_TASK_.
Transcribe exactly, and only, the lines that fall between the line containing "Image resolution: width=768" and the last line of the material, both ends included, omitting any pictures.

_DATA RECORDS_.
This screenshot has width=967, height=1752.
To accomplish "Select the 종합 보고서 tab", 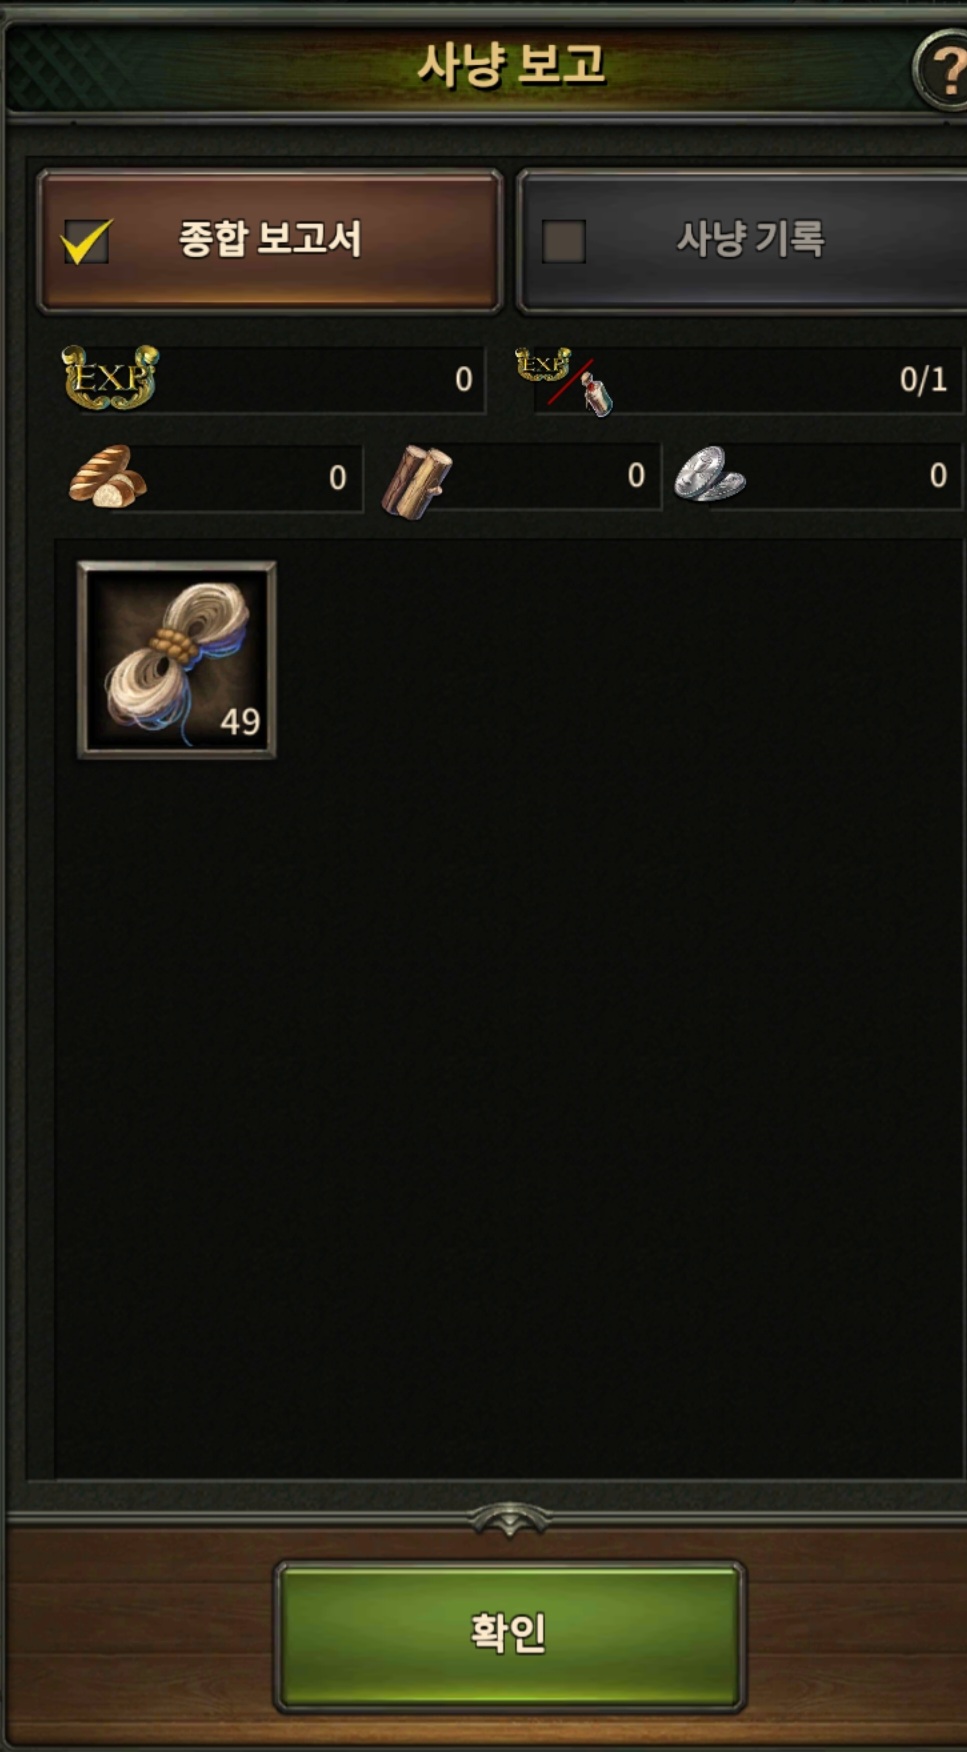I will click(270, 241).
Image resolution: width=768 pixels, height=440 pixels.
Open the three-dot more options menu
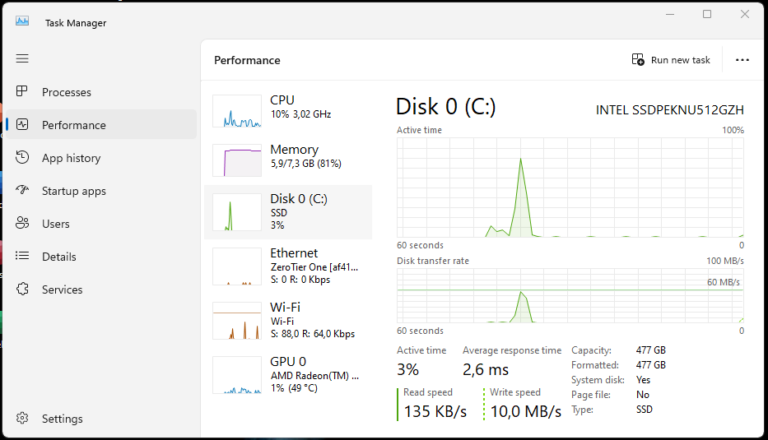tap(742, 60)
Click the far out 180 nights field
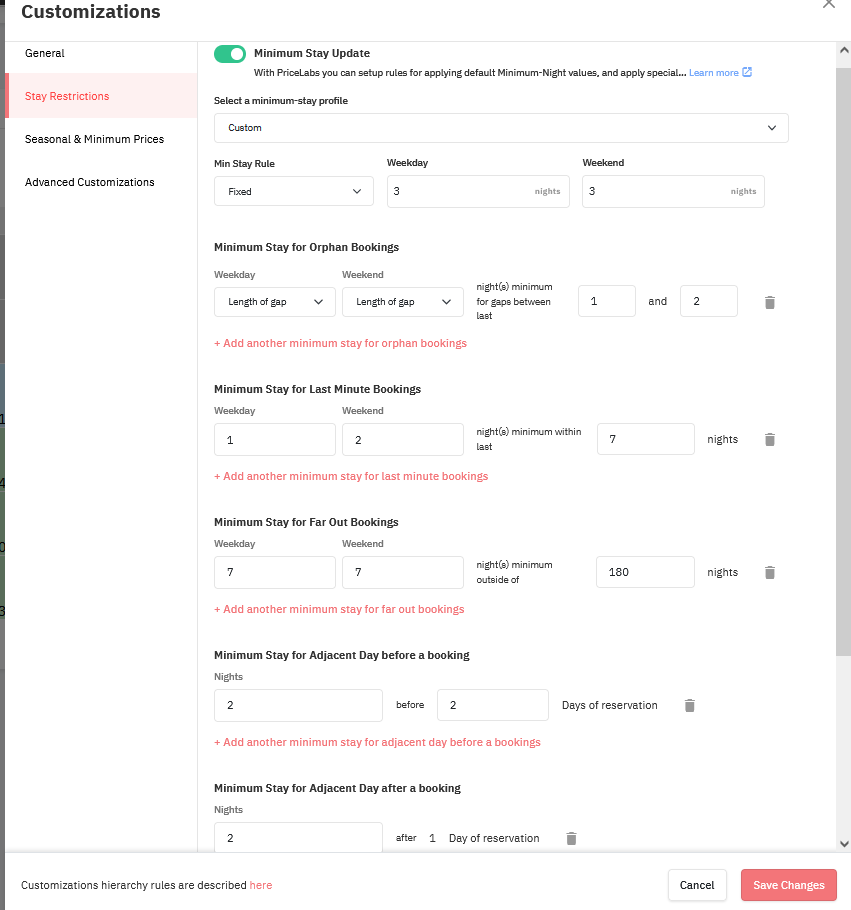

_ANSWER TO THIS PROBLEM_.
Image resolution: width=768 pixels, height=440 pixels.
Open the three-dot more options menu
tap(742, 60)
Click the far out 180 nights field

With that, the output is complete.